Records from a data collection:
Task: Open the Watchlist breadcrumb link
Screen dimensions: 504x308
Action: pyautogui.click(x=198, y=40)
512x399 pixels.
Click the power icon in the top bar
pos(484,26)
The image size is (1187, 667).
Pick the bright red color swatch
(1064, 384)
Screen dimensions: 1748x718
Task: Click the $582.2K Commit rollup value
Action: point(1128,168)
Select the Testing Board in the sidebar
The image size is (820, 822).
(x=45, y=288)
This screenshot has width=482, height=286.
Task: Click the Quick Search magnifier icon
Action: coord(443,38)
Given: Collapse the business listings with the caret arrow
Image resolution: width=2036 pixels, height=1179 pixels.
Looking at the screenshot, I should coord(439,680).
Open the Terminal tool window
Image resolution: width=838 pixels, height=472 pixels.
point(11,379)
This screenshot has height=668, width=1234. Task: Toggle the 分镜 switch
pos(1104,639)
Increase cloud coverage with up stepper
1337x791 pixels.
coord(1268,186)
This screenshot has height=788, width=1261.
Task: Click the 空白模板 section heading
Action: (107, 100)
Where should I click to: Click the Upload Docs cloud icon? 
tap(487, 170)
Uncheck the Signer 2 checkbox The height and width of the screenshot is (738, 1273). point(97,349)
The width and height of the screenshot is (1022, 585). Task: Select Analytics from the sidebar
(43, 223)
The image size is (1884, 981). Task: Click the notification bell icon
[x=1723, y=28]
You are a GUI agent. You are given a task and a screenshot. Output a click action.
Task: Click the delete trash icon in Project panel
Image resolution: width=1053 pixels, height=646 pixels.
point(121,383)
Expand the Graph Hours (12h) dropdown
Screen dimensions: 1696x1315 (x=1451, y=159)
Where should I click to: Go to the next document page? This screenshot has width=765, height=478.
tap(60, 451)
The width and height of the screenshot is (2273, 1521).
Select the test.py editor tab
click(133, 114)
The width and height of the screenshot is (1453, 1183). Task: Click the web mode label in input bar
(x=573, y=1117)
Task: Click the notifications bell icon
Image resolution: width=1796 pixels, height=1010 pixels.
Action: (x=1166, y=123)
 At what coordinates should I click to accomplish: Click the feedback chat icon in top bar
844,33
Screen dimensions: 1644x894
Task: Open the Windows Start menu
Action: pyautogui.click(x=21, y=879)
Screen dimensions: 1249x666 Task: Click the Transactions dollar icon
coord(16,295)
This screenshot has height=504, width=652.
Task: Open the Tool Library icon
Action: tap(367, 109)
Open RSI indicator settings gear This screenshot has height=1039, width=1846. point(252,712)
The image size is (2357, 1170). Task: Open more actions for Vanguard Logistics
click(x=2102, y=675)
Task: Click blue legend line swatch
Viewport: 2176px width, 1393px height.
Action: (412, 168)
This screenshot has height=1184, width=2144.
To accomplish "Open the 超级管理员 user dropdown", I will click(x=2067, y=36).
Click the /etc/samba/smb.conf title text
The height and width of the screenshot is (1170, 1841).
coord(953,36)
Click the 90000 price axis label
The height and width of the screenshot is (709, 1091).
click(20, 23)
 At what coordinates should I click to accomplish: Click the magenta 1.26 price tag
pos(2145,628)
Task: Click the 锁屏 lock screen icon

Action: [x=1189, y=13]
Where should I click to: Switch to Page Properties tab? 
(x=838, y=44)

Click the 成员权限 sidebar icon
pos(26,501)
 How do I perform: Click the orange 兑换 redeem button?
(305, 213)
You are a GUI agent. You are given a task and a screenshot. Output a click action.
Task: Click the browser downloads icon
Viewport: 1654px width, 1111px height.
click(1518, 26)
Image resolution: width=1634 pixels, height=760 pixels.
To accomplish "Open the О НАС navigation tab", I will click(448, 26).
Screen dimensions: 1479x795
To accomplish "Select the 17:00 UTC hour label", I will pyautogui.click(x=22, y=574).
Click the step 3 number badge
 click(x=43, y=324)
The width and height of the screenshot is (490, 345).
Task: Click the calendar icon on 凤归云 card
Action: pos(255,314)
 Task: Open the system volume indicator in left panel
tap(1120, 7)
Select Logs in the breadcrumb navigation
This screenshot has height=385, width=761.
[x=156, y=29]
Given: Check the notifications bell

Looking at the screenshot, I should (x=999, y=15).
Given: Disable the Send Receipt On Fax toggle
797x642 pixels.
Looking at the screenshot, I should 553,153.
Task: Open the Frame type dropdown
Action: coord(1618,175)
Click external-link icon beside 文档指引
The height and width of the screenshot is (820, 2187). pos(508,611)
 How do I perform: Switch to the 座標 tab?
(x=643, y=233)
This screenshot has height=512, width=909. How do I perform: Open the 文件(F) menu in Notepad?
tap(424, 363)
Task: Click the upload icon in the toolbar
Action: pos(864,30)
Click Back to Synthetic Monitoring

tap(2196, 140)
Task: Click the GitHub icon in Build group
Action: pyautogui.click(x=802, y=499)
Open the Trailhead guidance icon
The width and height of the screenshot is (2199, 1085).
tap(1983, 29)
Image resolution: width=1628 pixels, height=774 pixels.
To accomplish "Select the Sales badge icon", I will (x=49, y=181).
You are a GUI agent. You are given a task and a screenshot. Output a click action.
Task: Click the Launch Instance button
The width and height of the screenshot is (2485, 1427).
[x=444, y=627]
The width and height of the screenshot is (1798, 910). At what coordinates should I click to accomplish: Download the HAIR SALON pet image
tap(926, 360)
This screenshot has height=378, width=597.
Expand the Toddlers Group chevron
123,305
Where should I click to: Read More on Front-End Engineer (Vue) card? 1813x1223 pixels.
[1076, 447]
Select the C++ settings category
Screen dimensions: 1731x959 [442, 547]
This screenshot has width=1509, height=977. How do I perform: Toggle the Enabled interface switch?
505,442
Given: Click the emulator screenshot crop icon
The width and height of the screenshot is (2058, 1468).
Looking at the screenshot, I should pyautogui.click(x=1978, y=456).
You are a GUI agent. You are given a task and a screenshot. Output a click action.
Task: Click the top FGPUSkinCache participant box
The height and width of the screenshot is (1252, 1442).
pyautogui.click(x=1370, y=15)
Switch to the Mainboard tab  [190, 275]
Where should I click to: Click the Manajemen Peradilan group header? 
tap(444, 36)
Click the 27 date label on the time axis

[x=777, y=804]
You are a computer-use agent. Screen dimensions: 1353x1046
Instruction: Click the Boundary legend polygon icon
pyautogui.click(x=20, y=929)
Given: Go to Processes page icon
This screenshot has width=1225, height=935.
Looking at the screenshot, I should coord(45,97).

### Work item
Above are the records; retype them all without a single difference.

### Exercise response
Task: Open the Watchlist breadcrumb link
Screen dimensions: 504x308
Action: pyautogui.click(x=198, y=40)
512x399 pixels.
Click the power icon in the top bar
pos(484,26)
The image size is (1187, 667).
Pick the bright red color swatch
(1064, 384)
Screen dimensions: 1748x718
Task: Click the $582.2K Commit rollup value
Action: point(1128,168)
Select the Testing Board in the sidebar
The image size is (820, 822).
(x=45, y=288)
This screenshot has width=482, height=286.
Task: Click the Quick Search magnifier icon
Action: coord(443,38)
Given: Collapse the business listings with the caret arrow
Image resolution: width=2036 pixels, height=1179 pixels.
Looking at the screenshot, I should coord(439,680).
Open the Terminal tool window
Image resolution: width=838 pixels, height=472 pixels.
point(11,379)
This screenshot has height=668, width=1234. Task: Toggle the 分镜 switch
pos(1104,639)
Increase cloud coverage with up stepper
1337x791 pixels.
coord(1268,186)
This screenshot has height=788, width=1261.
Task: Click the 空白模板 section heading
Action: (107, 100)
Where should I click to: Click the Upload Docs cloud icon? 
tap(487, 170)
Uncheck the Signer 2 checkbox The height and width of the screenshot is (738, 1273). point(97,349)
The width and height of the screenshot is (1022, 585). Task: Select Analytics from the sidebar
(43, 223)
The image size is (1884, 981). Task: Click the notification bell icon
[x=1723, y=28]
You are a GUI agent. You are given a task and a screenshot. Output a click action.
Task: Click the delete trash icon in Project panel
Image resolution: width=1053 pixels, height=646 pixels.
point(121,383)
Expand the Graph Hours (12h) dropdown
Screen dimensions: 1696x1315 (x=1451, y=159)
Where should I click to: Go to the next document page? This screenshot has width=765, height=478.
tap(60, 451)
The width and height of the screenshot is (2273, 1521).
Select the test.py editor tab
click(133, 114)
The width and height of the screenshot is (1453, 1183). Task: Click the web mode label in input bar
(x=573, y=1117)
Task: Click the notifications bell icon
Image resolution: width=1796 pixels, height=1010 pixels.
Action: (x=1166, y=123)
 At what coordinates should I click to accomplish: Click the feedback chat icon in top bar
844,33
Screen dimensions: 1644x894
Task: Open the Windows Start menu
Action: pyautogui.click(x=21, y=879)
Screen dimensions: 1249x666 Task: Click the Transactions dollar icon
coord(16,295)
This screenshot has height=504, width=652.
Task: Open the Tool Library icon
Action: tap(367, 109)
Open RSI indicator settings gear This screenshot has height=1039, width=1846. point(252,712)
The image size is (2357, 1170). Task: Open more actions for Vanguard Logistics
click(x=2102, y=675)
Task: Click blue legend line swatch
Viewport: 2176px width, 1393px height.
Action: (412, 168)
This screenshot has height=1184, width=2144.
To accomplish "Open the 超级管理员 user dropdown", I will click(x=2067, y=36).
Click the /etc/samba/smb.conf title text
The height and width of the screenshot is (1170, 1841).
coord(953,36)
Click the 90000 price axis label
The height and width of the screenshot is (709, 1091).
click(20, 23)
 At what coordinates should I click to accomplish: Click the magenta 1.26 price tag
pos(2145,628)
Task: Click the 锁屏 lock screen icon

Action: [x=1189, y=13]
Where should I click to: Switch to Page Properties tab? 
(x=838, y=44)

Click the 成员权限 sidebar icon
pos(26,501)
 How do I perform: Click the orange 兑换 redeem button?
(305, 213)
You are a GUI agent. You are given a task and a screenshot. Output a click action.
Task: Click the browser downloads icon
Viewport: 1654px width, 1111px height.
click(1518, 26)
Image resolution: width=1634 pixels, height=760 pixels.
To accomplish "Open the О НАС navigation tab", I will click(448, 26).
Screen dimensions: 1479x795
To accomplish "Select the 17:00 UTC hour label", I will pyautogui.click(x=22, y=574).
Click the step 3 number badge
 click(x=43, y=324)
The width and height of the screenshot is (490, 345).
Task: Click the calendar icon on 凤归云 card
Action: pos(255,314)
 Task: Open the system volume indicator in left panel
tap(1120, 7)
Select Logs in the breadcrumb navigation
This screenshot has height=385, width=761.
[x=156, y=29]
Given: Check the notifications bell

Looking at the screenshot, I should (x=999, y=15).
Given: Disable the Send Receipt On Fax toggle
797x642 pixels.
Looking at the screenshot, I should 553,153.
Task: Open the Frame type dropdown
Action: coord(1618,175)
Click external-link icon beside 文档指引
The height and width of the screenshot is (820, 2187). pos(508,611)
 How do I perform: Switch to the 座標 tab?
(x=643, y=233)
This screenshot has height=512, width=909. How do I perform: Open the 文件(F) menu in Notepad?
tap(424, 363)
Task: Click the upload icon in the toolbar
Action: pos(864,30)
Click Back to Synthetic Monitoring

tap(2196, 140)
Task: Click the GitHub icon in Build group
Action: pyautogui.click(x=802, y=499)
Open the Trailhead guidance icon
The width and height of the screenshot is (2199, 1085).
tap(1983, 29)
Image resolution: width=1628 pixels, height=774 pixels.
To accomplish "Select the Sales badge icon", I will (x=49, y=181).
You are a GUI agent. You are given a task and a screenshot. Output a click action.
Task: Click the Launch Instance button
The width and height of the screenshot is (2485, 1427).
[x=444, y=627]
The width and height of the screenshot is (1798, 910). At what coordinates should I click to accomplish: Download the HAIR SALON pet image
tap(926, 360)
This screenshot has height=378, width=597.
Expand the Toddlers Group chevron
123,305
Where should I click to: Read More on Front-End Engineer (Vue) card? 1813x1223 pixels.
[1076, 447]
Select the C++ settings category
Screen dimensions: 1731x959 [442, 547]
This screenshot has width=1509, height=977. How do I perform: Toggle the Enabled interface switch?
505,442
Given: Click the emulator screenshot crop icon
The width and height of the screenshot is (2058, 1468).
Looking at the screenshot, I should pyautogui.click(x=1978, y=456).
You are a GUI agent. You are given a task and a screenshot. Output a click action.
Task: Click the top FGPUSkinCache participant box
The height and width of the screenshot is (1252, 1442).
pyautogui.click(x=1370, y=15)
Switch to the Mainboard tab  [190, 275]
Where should I click to: Click the Manajemen Peradilan group header? 
tap(444, 36)
Click the 27 date label on the time axis

[x=777, y=804]
You are a computer-use agent. Screen dimensions: 1353x1046
Instruction: Click the Boundary legend polygon icon
pyautogui.click(x=20, y=929)
Given: Go to Processes page icon
This screenshot has width=1225, height=935.
Looking at the screenshot, I should coord(45,97).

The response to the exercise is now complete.